━━━━━ The records ━━━━━

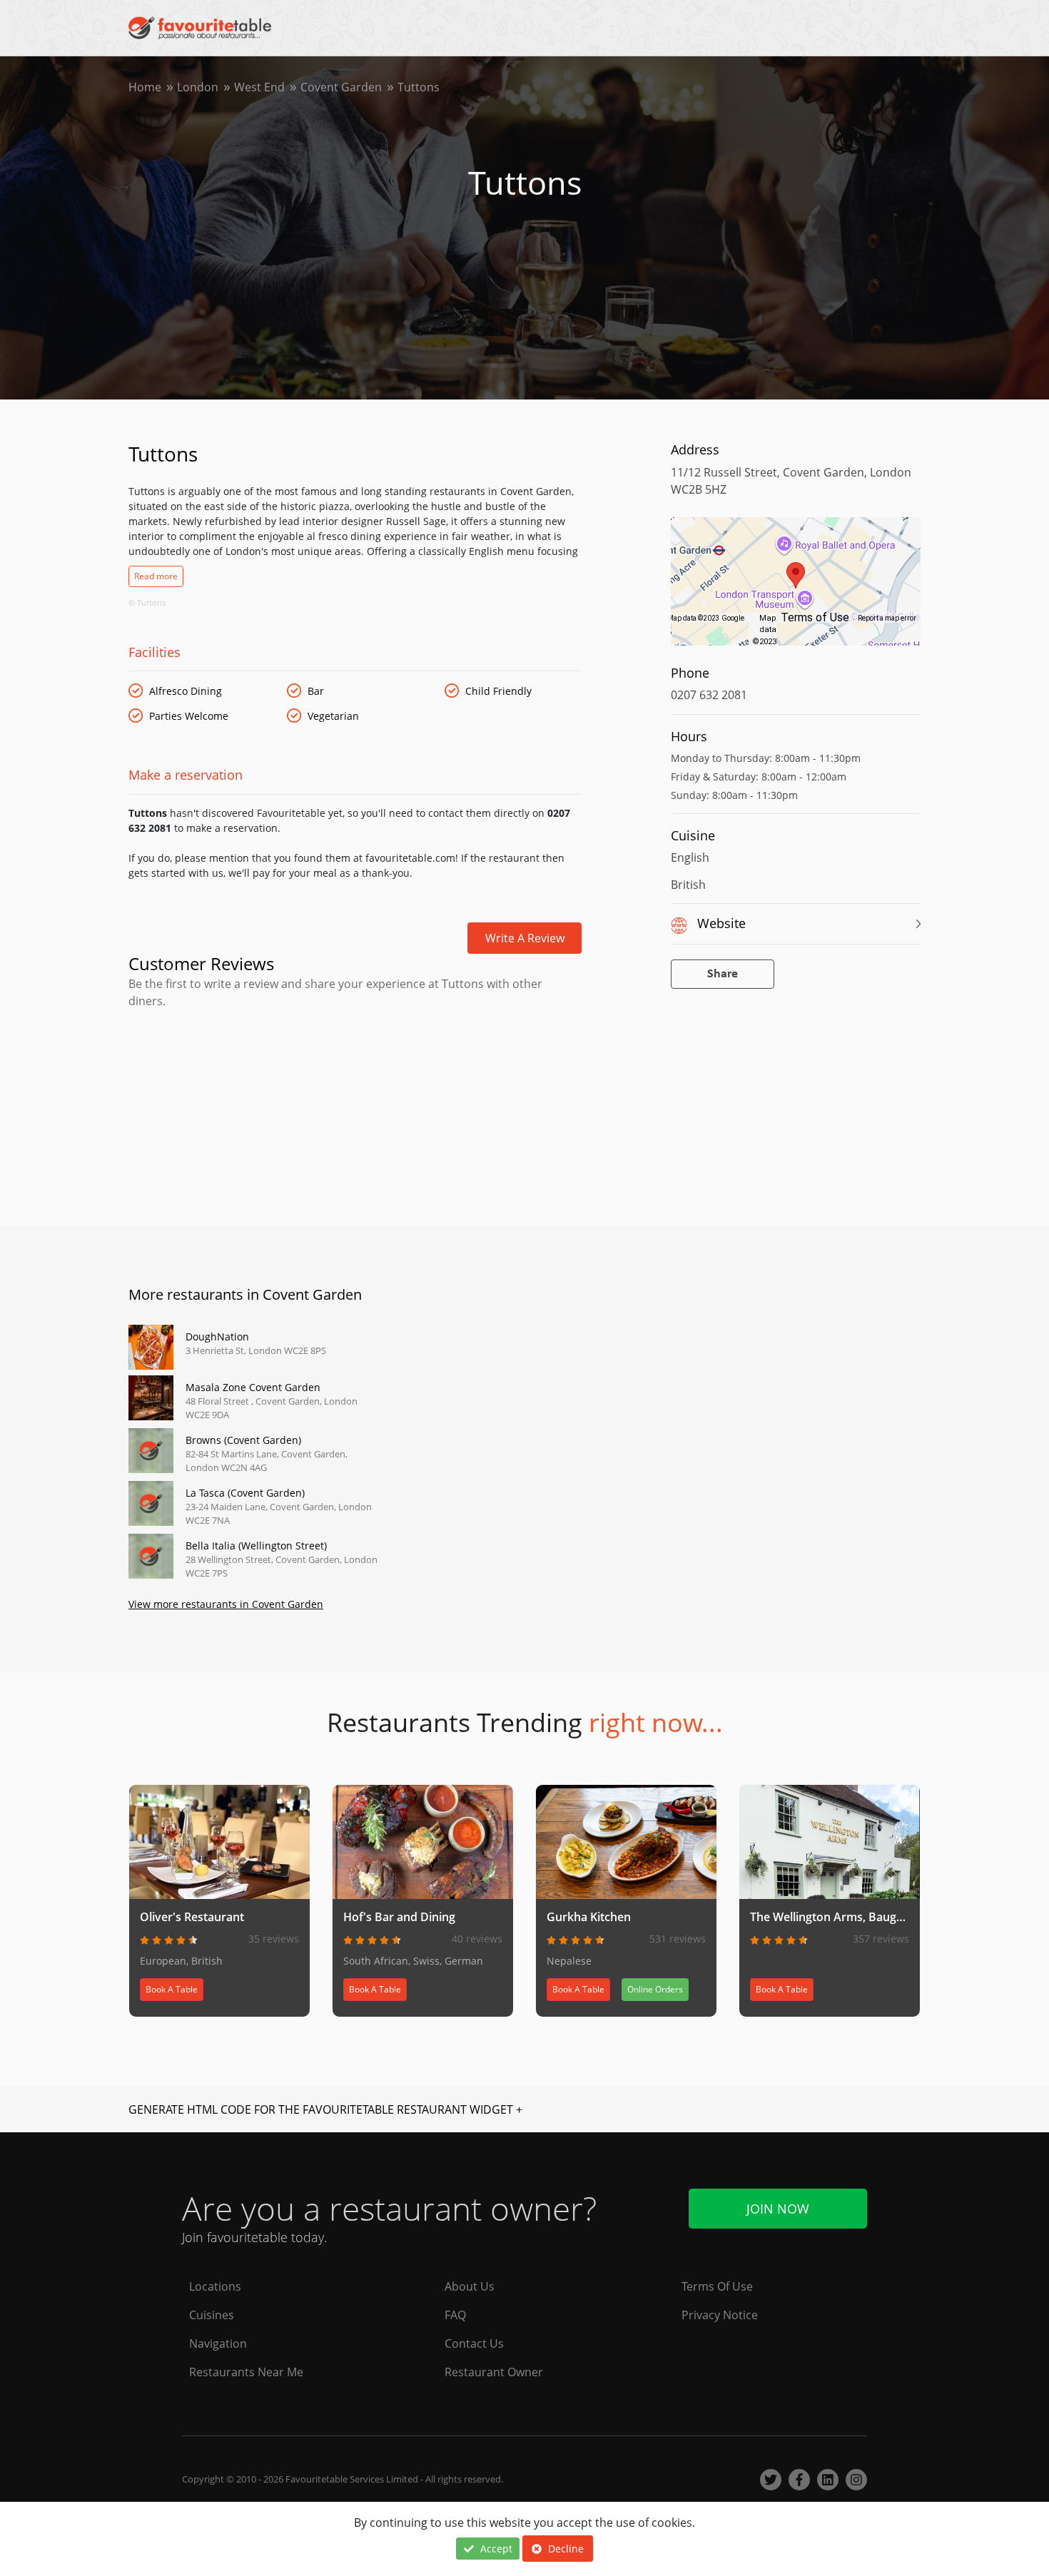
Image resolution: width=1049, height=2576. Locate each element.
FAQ (455, 2315)
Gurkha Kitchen (589, 1917)
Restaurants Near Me (246, 2372)
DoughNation (217, 1336)
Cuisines (211, 2315)
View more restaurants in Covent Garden (225, 1604)
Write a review (524, 938)
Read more (156, 576)
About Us (470, 2286)
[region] (796, 588)
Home (144, 87)
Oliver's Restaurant (192, 1917)
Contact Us (474, 2343)
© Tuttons (147, 602)
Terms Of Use (717, 2286)
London (197, 87)
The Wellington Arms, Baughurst (838, 1917)
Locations (215, 2286)
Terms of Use (815, 617)
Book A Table (172, 1989)
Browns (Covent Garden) (243, 1440)
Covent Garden (341, 87)
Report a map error (887, 618)
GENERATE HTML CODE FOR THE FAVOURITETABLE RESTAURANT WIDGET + (325, 2109)
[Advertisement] (355, 1070)
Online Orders (655, 1989)
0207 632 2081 (709, 695)
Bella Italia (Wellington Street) (256, 1545)
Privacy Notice (719, 2315)
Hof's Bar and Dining (399, 1917)
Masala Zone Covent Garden (253, 1387)
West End (259, 87)
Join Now (777, 2208)
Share (722, 974)
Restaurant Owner (494, 2372)
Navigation (218, 2343)
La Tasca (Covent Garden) (245, 1493)
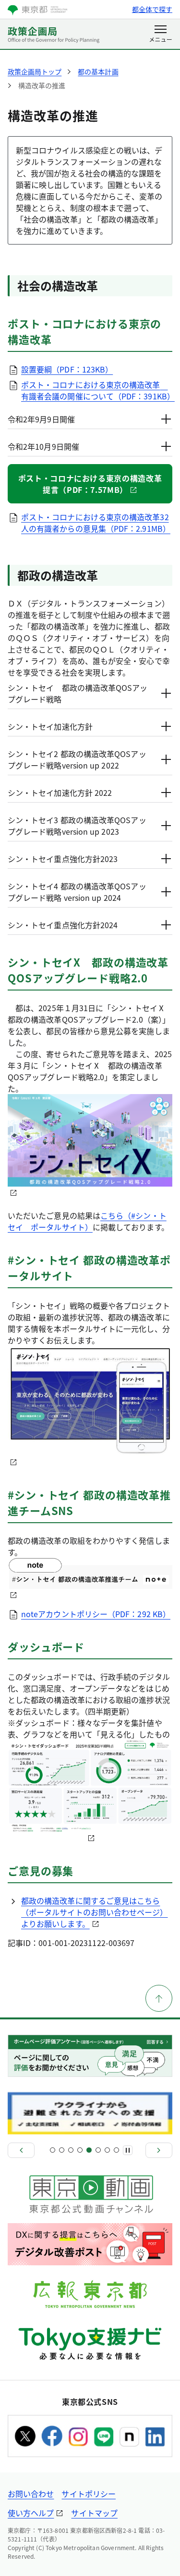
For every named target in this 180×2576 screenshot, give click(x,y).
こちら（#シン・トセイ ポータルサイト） (87, 1221)
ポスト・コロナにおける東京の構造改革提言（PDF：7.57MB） (90, 483)
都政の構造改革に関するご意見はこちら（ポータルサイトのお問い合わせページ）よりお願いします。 (94, 1912)
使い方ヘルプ (31, 2512)
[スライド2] (61, 2150)
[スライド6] (98, 2150)
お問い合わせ (31, 2493)
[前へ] (21, 2150)
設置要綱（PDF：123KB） (67, 369)
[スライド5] (89, 2150)
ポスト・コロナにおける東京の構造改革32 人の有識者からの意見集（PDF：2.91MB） (95, 522)
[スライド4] (80, 2150)
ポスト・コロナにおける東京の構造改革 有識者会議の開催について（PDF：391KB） (98, 390)
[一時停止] (127, 2150)
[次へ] (158, 2150)
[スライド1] (52, 2150)
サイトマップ (94, 2512)
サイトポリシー (88, 2493)
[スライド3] (70, 2150)
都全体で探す (152, 9)
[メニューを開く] (160, 34)
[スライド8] (116, 2150)
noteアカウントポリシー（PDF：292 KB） (95, 1614)
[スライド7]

━━━━━

All lines from the one containing "[スライド6] (98, 2150)" through the last line of the data, both included, are to be retyped exactly, and no other line belongs in the answer.

### Your solution
[スライド6] (98, 2150)
お問い合わせ (31, 2493)
[前へ] (21, 2150)
設置要綱（PDF：123KB） (67, 369)
[スライド5] (89, 2150)
ポスト・コロナにおける東京の構造改革32 人の有識者からの意見集（PDF：2.91MB） (95, 522)
[スライド4] (80, 2150)
ポスト・コロナにおける東京の構造改革 有識者会議の開催について（PDF：391KB） (98, 390)
[一時停止] (127, 2150)
[次へ] (158, 2150)
[スライド1] (52, 2150)
サイトマップ (94, 2512)
サイトポリシー (88, 2493)
[スライド3] (70, 2150)
都全体で探す (152, 9)
[メニューを開く] (160, 34)
[スライド8] (116, 2150)
noteアカウントポリシー（PDF：292 KB） (95, 1614)
[スライド7]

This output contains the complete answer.